Fighting Chagas Disease by genetic manipulation of nutrient pathways in Trypanosoma cruzi

The aim of this project is to discover new molecular targets for the treatment of Chagas disease, caused by the parasitic agent Trypanosoma cruzi (T. cruzi). Approximately 100 million people are at risk of this affliction, which is responsible for around 12 000 deaths per year. The disease is most prevalent throughout South and Central America where insects known colloquially as 'kissing bugs' act as vectors and pass the parasites on to humans. Due to migration, the disease is spreading to Western countries and is therefore becoming a Global health issue. Infection with T cruzi can result in fatal organ damage, with the heart being most commonly affected. Current medications carry the risk of severe side effects and require long courses of treatment without guaranteeing cure. To direct the development of safer and more effective therapies, I hope to identify and characterise critical molecular pathways that the parasite requires to survive within its host. By using a novel gene-editing toolkit, we hope to identify proteins that T. cruzi uses to obtain nutrients (particularly vitamins/minerals) from the host to satisfy its own metabolic needs. The work involved will be quantitative, including computational bioinformatics-based analyses to identify candidate genes and high throughput cellular assays for mutant screening. Any genes that show promise in cellular assays will be studied in vivo to look at effects on the whole organism physiology. As well as being potentially medically translatable, the study is interdisciplinary, since chemical and cellular invitro techniques will be combined with live fluorescence imaging and in vivo studies. The modified parasites will be monitored in small numbers of mice to observe tissue migration characteristics, burden and progression of the infection. Furthermore, ex vivo imaging will be used to look at host responses to modified parasites and to examine parasite tropism, survival and replication in different organs.

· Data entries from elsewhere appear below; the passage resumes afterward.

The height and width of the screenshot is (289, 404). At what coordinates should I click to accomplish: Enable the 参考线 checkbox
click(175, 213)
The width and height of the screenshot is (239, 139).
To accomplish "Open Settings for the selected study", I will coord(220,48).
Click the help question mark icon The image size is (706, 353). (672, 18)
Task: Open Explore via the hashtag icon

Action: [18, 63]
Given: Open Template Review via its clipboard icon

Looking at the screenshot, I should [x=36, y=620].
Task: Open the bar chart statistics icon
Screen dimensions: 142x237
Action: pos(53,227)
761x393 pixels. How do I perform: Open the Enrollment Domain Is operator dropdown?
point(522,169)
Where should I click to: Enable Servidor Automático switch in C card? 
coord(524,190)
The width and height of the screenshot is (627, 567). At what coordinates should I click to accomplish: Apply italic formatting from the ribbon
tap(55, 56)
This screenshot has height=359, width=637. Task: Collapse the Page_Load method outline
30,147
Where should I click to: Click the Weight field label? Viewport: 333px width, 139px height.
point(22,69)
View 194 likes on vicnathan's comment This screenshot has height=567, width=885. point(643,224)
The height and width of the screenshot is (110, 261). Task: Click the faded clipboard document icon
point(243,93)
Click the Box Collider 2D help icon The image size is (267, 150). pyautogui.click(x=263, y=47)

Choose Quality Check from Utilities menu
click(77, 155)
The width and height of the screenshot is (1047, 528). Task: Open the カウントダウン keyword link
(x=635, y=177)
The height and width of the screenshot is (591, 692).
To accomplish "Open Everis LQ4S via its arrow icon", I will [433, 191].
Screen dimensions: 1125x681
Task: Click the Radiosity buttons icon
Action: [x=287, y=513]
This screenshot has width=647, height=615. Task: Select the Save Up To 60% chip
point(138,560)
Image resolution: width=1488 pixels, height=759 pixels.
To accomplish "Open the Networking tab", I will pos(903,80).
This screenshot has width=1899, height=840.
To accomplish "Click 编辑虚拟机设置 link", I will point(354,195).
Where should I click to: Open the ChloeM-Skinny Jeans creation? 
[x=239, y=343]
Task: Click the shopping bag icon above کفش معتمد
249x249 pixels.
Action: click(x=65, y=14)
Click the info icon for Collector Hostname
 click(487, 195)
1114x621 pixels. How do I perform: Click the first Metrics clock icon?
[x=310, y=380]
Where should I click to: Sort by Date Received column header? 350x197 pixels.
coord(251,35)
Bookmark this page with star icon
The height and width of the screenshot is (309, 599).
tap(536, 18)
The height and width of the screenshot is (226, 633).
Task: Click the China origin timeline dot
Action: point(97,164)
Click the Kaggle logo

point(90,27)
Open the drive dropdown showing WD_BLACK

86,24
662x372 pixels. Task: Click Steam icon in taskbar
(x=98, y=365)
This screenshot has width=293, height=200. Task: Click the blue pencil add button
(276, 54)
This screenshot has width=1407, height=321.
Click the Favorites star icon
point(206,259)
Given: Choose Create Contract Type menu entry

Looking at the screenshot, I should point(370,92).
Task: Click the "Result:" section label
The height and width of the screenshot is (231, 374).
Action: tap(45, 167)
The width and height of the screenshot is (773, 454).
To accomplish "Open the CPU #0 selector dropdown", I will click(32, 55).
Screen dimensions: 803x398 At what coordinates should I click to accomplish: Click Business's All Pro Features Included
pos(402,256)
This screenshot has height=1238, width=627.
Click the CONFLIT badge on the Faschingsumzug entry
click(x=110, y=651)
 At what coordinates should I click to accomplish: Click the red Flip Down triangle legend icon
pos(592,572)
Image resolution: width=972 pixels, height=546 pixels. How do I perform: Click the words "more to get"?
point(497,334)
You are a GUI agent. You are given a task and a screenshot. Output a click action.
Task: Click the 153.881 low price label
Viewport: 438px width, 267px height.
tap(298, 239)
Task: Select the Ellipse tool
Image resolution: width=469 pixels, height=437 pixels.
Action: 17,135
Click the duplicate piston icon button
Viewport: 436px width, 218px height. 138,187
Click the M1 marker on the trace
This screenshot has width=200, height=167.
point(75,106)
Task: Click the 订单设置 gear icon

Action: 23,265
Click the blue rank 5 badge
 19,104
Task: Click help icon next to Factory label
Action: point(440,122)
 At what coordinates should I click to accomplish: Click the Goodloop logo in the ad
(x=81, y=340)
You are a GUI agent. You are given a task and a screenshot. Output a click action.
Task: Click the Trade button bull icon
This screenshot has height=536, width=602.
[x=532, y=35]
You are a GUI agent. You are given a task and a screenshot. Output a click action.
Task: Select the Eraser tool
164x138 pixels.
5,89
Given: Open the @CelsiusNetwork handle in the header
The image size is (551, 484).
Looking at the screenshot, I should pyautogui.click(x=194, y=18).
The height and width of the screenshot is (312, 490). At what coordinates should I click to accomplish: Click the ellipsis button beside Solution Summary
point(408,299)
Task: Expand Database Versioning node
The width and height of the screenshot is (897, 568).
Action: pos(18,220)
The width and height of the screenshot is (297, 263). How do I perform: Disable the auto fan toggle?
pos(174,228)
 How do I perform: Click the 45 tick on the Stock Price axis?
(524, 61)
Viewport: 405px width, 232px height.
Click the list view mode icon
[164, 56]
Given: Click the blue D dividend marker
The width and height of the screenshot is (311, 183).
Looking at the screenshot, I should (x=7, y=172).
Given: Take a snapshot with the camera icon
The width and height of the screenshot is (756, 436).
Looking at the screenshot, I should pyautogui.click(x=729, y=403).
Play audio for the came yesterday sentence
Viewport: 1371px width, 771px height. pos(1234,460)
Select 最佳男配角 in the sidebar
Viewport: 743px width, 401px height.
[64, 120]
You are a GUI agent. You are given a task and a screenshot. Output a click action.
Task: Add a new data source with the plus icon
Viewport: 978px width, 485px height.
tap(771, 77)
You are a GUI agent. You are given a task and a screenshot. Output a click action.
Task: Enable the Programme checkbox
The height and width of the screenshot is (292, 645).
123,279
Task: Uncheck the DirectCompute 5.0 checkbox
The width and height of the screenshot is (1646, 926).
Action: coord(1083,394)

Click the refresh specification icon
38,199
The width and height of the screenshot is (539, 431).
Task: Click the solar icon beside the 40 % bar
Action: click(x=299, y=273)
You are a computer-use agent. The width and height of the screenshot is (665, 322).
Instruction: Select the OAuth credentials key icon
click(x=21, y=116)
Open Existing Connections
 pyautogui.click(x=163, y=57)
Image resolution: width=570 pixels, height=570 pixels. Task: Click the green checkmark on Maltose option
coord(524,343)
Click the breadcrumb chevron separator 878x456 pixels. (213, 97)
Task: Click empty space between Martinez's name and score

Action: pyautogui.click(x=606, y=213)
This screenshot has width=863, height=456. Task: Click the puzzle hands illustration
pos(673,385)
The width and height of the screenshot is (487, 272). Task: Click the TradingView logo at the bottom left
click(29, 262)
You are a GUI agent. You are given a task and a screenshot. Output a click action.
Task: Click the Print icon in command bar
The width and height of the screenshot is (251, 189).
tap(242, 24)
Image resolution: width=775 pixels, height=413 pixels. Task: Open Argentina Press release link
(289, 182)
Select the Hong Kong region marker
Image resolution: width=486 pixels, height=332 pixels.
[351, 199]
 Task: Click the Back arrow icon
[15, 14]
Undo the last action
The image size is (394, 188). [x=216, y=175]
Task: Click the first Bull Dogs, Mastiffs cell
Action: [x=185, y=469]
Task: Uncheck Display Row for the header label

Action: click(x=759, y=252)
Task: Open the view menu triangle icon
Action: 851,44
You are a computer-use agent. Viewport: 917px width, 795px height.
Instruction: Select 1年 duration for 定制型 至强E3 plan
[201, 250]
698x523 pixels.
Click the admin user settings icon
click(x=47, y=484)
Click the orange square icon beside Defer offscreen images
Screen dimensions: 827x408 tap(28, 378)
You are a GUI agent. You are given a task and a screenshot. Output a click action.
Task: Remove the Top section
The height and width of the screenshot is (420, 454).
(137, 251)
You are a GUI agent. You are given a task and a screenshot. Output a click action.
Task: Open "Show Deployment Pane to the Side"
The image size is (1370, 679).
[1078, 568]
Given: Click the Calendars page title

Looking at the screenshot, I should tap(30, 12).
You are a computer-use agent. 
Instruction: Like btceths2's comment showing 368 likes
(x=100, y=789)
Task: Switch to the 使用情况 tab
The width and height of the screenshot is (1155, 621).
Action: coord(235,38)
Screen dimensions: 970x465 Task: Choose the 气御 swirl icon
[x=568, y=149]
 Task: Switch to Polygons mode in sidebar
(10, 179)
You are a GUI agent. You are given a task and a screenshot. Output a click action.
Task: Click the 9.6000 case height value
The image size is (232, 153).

To better understand the context of my project, I am taking a module in epidemiology, which will broaden my inter-disciplinary knowledge base and skill-set. By attending regular seminars, I am learning from varying fields of research being undertaken at LSHTM and at universities across the country, which again introduces me to a range of methodology and to multiple areas of science. As I progress in this PhD and identify further skills which will benefit my project and career development, I will undertake further training as available.